* EXCERPT PROVIDED
Zero growth: Hong Kong Trade Development Council cuts 2015's export forecast on back of uncertain global economy

Hong Kong's Trade Development Council has cut its forecast for the city's export growth this year from 3 per cent to zero amid uncertainties in the global economy.

Hong Kong's Trade Development Council has cut its forecast for the city's export growth this year from 3 per cent to zero amid uncertainties in the global economy.

TDC director of research Nicholas Kwan Ka-ming said a possible interest rate rise in the United States could further weigh on Hong Kong's export sector in the medium and long term, but played down its impact on the city's export performance for the rest of the year.

"Most export orders for this year have been placed," Kwan said yesterday.

He said a possible US rate rise would dampen consumer sentiment in emerging markets and weaken demand for exports, but stressed the impact would become more prominent only in the longer term.

He noted Greece's debt crisis had continued to drag down the recovery of the European Union, one of Hong Kong's major export markets.

* PROVIDED RECORDS
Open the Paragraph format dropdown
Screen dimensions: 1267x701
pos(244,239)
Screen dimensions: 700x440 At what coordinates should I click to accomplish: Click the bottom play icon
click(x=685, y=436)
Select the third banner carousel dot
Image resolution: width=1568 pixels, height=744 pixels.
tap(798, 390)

* PROBLEM DETAILS
Please copy the article on Hong Kong's export forecast word for word, starting at the words "Zero growth: Hong" and stopping after "of the year.".

* ANSWER FOR THIS EXERCISE
Zero growth: Hong Kong Trade Development Council cuts 2015's export forecast on back of uncertain global economy

Hong Kong's Trade Development Council has cut its forecast for the city's export growth this year from 3 per cent to zero amid uncertainties in the global economy.

Hong Kong's Trade Development Council has cut its forecast for the city's export growth this year from 3 per cent to zero amid uncertainties in the global economy.

TDC director of research Nicholas Kwan Ka-ming said a possible interest rate rise in the United States could further weigh on Hong Kong's export sector in the medium and long term, but played down its impact on the city's export performance for the rest of the year.